===== Data for this exercise

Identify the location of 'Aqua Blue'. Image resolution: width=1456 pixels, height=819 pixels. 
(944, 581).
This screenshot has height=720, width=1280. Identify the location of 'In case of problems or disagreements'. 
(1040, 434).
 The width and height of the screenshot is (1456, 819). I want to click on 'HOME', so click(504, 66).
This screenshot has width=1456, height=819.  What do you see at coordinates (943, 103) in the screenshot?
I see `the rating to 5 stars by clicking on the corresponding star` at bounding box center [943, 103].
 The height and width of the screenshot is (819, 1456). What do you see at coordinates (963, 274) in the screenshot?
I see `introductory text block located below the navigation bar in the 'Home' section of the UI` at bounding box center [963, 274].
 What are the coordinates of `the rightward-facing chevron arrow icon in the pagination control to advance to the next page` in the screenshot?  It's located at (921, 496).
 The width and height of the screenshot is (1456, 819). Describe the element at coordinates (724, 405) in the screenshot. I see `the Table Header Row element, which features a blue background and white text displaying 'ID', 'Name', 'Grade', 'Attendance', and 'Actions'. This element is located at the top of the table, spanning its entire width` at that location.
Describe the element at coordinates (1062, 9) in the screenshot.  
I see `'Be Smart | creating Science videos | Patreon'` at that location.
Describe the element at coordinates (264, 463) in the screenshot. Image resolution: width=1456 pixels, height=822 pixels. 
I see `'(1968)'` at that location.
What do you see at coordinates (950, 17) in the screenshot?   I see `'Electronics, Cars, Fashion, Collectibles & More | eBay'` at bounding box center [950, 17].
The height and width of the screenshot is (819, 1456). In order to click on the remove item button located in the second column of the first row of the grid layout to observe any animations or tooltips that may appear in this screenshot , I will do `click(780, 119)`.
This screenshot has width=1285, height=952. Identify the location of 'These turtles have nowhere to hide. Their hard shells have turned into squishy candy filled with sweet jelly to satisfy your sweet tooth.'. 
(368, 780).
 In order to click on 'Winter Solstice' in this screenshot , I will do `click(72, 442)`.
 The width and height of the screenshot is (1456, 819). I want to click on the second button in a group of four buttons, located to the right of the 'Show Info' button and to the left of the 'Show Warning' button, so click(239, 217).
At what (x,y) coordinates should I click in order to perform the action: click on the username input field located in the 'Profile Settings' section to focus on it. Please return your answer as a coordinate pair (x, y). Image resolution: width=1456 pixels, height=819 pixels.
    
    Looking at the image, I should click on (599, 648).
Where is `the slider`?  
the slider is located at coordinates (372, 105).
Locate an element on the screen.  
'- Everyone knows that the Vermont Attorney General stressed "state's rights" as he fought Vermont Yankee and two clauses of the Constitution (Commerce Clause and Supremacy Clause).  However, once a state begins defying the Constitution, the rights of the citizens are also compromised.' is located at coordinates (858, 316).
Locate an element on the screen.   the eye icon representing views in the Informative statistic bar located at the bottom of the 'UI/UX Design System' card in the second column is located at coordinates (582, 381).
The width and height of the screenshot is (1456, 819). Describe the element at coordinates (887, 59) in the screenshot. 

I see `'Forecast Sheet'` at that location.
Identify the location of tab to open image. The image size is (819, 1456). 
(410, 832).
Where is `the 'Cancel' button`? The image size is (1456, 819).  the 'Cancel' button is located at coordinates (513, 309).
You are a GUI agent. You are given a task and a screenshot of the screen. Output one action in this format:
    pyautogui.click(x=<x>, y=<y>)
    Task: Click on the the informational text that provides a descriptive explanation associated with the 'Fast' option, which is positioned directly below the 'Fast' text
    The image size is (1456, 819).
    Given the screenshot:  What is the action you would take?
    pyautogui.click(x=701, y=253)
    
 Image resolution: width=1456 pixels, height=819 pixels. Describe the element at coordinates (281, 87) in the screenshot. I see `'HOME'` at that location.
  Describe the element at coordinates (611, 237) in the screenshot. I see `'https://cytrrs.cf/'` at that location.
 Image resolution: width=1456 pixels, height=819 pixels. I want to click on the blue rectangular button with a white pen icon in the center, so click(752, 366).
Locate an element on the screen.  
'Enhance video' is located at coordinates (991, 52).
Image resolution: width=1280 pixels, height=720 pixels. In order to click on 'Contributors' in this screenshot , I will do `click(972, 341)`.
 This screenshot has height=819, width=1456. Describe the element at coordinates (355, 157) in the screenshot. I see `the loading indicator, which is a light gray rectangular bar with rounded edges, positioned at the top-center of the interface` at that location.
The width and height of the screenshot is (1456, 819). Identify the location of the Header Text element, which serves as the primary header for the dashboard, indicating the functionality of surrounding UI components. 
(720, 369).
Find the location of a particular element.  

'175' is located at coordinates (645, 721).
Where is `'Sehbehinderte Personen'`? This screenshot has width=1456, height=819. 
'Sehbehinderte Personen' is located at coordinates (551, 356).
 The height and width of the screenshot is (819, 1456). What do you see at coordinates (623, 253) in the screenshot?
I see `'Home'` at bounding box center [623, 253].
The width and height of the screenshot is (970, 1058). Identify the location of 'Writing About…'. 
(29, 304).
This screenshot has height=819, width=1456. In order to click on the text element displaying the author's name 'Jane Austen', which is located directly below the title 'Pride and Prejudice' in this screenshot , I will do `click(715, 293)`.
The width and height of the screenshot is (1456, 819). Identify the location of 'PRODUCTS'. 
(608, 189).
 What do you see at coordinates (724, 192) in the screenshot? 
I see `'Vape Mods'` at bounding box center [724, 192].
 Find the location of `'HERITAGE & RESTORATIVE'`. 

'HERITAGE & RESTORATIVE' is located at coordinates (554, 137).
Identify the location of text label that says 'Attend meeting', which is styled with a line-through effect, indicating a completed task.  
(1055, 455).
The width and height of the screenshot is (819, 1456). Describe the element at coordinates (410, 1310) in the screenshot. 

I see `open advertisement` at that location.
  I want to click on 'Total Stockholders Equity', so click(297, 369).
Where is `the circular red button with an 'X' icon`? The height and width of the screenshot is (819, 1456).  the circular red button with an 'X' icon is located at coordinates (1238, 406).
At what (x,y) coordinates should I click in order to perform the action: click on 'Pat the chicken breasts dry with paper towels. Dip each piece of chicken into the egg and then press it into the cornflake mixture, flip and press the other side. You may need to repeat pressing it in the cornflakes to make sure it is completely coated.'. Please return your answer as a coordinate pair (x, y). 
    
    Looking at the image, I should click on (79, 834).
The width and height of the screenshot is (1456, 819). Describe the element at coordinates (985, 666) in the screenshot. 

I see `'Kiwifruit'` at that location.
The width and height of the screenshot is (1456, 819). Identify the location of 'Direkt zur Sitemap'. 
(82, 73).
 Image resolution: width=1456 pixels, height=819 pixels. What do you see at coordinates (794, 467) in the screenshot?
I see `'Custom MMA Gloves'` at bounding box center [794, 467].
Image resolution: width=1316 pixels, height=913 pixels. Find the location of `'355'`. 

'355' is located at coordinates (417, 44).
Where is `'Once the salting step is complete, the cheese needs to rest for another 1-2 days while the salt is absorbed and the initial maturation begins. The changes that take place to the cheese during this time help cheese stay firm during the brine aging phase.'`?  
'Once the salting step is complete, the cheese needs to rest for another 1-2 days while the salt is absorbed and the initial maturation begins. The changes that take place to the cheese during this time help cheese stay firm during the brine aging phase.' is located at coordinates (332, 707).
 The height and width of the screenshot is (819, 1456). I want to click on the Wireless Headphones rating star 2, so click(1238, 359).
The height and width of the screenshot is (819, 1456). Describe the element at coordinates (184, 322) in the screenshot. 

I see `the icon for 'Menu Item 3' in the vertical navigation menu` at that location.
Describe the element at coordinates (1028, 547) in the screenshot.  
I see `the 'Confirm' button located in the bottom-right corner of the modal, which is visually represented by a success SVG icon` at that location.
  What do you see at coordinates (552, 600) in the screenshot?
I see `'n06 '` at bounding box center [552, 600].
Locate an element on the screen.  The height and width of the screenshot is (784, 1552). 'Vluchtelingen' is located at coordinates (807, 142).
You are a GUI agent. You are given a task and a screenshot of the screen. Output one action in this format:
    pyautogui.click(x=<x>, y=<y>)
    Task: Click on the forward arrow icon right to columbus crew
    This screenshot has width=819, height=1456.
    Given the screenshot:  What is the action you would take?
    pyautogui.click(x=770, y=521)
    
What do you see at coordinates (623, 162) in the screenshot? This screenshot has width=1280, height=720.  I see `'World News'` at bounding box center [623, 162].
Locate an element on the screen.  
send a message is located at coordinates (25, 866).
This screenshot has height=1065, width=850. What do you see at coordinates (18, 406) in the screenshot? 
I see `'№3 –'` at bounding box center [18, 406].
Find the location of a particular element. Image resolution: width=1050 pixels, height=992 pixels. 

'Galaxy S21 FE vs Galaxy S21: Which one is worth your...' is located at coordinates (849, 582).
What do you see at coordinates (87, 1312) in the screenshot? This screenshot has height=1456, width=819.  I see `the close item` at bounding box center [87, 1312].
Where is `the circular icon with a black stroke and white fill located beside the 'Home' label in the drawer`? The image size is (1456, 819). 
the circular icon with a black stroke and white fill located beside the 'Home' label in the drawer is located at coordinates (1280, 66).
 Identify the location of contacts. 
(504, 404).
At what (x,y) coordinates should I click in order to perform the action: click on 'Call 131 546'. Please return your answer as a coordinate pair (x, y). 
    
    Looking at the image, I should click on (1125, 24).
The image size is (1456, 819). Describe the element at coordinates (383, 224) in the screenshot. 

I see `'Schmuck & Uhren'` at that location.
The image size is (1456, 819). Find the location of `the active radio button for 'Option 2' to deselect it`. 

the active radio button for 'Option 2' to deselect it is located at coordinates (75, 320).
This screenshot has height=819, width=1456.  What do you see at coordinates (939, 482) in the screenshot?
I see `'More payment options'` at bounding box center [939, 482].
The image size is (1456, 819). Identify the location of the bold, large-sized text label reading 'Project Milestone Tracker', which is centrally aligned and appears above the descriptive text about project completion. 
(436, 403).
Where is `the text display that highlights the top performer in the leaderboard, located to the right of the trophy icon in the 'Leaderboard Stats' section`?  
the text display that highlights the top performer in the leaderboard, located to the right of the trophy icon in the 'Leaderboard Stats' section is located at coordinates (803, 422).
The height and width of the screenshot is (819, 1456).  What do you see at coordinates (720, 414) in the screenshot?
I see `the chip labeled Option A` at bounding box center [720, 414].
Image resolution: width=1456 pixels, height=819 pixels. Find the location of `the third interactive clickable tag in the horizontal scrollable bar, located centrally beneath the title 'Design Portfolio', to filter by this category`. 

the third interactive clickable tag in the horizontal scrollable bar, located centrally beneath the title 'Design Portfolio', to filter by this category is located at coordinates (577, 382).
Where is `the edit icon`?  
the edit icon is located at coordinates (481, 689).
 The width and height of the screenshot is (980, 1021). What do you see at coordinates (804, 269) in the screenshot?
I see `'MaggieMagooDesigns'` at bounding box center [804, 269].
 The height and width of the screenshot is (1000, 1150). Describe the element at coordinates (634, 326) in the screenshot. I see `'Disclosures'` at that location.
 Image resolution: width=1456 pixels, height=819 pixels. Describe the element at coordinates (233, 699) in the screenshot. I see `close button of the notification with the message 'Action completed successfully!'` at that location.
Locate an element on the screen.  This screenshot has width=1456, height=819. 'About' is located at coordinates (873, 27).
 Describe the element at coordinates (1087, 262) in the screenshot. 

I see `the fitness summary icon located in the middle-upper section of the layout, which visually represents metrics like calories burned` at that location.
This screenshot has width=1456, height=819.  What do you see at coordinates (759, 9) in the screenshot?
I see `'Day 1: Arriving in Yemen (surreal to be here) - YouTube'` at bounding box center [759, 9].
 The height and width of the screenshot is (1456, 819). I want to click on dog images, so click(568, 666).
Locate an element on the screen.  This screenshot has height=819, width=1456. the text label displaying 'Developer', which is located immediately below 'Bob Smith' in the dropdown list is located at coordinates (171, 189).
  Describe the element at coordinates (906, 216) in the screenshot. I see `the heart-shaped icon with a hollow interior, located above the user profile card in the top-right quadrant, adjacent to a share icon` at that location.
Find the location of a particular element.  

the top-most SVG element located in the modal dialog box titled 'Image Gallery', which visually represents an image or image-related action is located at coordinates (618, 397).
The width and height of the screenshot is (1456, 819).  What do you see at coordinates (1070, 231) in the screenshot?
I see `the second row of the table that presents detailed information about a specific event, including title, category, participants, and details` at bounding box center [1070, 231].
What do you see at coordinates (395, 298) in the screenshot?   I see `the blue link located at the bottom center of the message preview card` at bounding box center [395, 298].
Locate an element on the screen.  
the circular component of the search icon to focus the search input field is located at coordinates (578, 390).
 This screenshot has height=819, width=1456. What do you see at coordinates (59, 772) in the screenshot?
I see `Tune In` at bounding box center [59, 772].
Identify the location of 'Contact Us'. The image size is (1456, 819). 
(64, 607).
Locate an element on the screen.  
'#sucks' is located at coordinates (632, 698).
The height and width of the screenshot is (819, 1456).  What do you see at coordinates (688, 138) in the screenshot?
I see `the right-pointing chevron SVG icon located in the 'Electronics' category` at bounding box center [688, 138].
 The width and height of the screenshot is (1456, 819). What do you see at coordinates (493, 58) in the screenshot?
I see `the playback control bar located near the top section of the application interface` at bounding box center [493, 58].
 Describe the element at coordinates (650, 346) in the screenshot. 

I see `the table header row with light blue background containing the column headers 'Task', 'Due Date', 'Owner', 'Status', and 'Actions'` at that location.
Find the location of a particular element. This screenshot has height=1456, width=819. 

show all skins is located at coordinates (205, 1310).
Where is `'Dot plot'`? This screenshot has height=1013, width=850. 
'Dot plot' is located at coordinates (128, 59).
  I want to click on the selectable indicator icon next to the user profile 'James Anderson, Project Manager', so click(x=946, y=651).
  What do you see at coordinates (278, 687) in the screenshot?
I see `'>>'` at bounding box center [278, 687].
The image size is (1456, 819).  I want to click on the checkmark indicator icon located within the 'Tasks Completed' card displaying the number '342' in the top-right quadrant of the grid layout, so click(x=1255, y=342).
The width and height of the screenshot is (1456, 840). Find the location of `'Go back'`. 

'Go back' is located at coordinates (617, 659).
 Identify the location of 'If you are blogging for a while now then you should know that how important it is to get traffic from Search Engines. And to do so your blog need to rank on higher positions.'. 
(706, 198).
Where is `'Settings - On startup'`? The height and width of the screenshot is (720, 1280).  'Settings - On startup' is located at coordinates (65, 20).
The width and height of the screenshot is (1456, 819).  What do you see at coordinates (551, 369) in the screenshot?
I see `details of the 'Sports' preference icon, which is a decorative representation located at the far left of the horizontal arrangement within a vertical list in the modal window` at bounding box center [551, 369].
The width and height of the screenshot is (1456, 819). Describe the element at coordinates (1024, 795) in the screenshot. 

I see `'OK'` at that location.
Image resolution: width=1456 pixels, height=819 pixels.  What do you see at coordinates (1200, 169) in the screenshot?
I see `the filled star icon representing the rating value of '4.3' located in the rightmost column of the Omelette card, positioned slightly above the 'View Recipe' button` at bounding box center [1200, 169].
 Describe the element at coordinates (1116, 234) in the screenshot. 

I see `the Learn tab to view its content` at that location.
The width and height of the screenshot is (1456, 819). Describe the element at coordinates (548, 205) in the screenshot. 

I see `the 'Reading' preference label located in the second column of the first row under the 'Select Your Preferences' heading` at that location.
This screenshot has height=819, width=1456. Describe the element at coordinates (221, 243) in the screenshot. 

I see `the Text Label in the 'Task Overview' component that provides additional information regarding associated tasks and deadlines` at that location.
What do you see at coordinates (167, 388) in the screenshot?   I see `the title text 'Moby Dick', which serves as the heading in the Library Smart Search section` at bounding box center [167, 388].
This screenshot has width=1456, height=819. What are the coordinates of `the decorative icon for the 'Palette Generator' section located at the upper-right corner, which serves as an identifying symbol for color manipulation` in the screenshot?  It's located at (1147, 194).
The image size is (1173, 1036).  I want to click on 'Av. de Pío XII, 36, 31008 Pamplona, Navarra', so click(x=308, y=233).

==========

* Your task: Return the entries from the line containing "Describe the element at coordinates (650, 346)" through the line containing "coordinates (65, 20).", verbatim.

* Solution to this exercise:
 Describe the element at coordinates (650, 346) in the screenshot. 

I see `the table header row with light blue background containing the column headers 'Task', 'Due Date', 'Owner', 'Status', and 'Actions'` at that location.
Find the location of a particular element. This screenshot has height=1456, width=819. 

show all skins is located at coordinates (205, 1310).
Where is `'Dot plot'`? This screenshot has height=1013, width=850. 
'Dot plot' is located at coordinates (128, 59).
  I want to click on the selectable indicator icon next to the user profile 'James Anderson, Project Manager', so click(x=946, y=651).
  What do you see at coordinates (278, 687) in the screenshot?
I see `'>>'` at bounding box center [278, 687].
The image size is (1456, 819).  I want to click on the checkmark indicator icon located within the 'Tasks Completed' card displaying the number '342' in the top-right quadrant of the grid layout, so click(x=1255, y=342).
The width and height of the screenshot is (1456, 840). Find the location of `'Go back'`. 

'Go back' is located at coordinates (617, 659).
 Identify the location of 'If you are blogging for a while now then you should know that how important it is to get traffic from Search Engines. And to do so your blog need to rank on higher positions.'. 
(706, 198).
Where is `'Settings - On startup'`? The height and width of the screenshot is (720, 1280).  'Settings - On startup' is located at coordinates (65, 20).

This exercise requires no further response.